The main limitations of this study are small sample size and cross-sectional setting, thus making it hard to draw causality. Also, we could not exclude the possibility that lack of nutritional information on fatty acids and fish consumption might confound the results. Nevertheless, our results extended several previous studies by showing synergistic effects of MetS in hypertension on inflammation and oxidative stress.
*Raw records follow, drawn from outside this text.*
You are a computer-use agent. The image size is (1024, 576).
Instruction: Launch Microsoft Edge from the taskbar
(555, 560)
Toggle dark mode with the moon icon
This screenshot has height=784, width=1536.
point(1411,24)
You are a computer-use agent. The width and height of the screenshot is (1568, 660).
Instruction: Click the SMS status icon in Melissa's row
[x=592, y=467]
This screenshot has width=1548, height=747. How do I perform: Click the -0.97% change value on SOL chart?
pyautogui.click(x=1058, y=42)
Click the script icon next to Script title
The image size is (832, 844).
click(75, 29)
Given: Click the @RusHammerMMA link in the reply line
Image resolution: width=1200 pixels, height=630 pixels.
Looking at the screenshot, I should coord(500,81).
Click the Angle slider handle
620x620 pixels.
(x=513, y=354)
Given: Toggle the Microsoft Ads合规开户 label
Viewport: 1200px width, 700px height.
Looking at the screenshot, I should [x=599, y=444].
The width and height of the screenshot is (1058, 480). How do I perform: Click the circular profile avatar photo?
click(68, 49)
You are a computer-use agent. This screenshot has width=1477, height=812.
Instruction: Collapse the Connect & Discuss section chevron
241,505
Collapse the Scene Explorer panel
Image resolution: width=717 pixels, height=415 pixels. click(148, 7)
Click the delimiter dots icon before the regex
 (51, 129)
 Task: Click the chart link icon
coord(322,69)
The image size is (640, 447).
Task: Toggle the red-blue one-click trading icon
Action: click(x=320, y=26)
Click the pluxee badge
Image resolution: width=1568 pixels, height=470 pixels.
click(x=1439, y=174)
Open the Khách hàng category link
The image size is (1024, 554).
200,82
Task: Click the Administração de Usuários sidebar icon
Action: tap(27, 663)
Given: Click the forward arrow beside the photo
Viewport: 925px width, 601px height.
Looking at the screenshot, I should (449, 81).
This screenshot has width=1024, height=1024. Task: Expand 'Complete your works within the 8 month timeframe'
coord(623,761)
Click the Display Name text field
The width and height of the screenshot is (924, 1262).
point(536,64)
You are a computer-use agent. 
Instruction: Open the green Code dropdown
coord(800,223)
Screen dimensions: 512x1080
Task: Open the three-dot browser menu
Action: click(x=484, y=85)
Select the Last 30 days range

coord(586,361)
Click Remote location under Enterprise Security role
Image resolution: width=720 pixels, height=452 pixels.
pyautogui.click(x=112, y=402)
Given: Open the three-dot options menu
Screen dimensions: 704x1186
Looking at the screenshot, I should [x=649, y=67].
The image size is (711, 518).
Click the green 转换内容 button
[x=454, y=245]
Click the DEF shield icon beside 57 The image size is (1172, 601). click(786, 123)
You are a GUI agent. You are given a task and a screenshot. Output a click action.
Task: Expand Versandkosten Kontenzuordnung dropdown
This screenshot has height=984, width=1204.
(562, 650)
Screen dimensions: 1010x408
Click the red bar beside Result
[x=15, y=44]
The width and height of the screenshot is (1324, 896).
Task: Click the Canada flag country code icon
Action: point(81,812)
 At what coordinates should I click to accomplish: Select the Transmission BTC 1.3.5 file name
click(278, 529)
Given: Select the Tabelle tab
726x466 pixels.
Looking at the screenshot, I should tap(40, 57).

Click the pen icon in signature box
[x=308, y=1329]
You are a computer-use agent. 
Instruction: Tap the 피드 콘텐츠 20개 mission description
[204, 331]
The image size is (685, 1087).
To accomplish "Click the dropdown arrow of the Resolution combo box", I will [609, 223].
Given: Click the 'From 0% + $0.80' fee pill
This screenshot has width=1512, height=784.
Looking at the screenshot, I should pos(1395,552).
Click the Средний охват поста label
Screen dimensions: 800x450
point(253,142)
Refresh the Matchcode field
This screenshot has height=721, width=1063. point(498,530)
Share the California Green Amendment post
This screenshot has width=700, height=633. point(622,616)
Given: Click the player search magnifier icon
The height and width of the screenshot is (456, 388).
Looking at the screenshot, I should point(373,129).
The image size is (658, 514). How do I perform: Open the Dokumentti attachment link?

Furthermore, we found decreased plasma phospholipid EPA in hypertensive patients with MetS, suggesting possible impact of MetS on inflammatory response in hypertension.

To conclude, our results showed increased inflammatory marker, reduced plasma phospholipid EPA content and reduced antioxidant potential in treated hypertensive patients in the presence of MetS. Considering that blood and tissue omega 3 fatty acids are the reflections of dietary intakes,36 our results suggest the importance of changes of therapeutic lifestyle to modify the features of MetS. Intensive nutritional program needs to be encouraged in these hypertensive patients with MetS in clinical settings.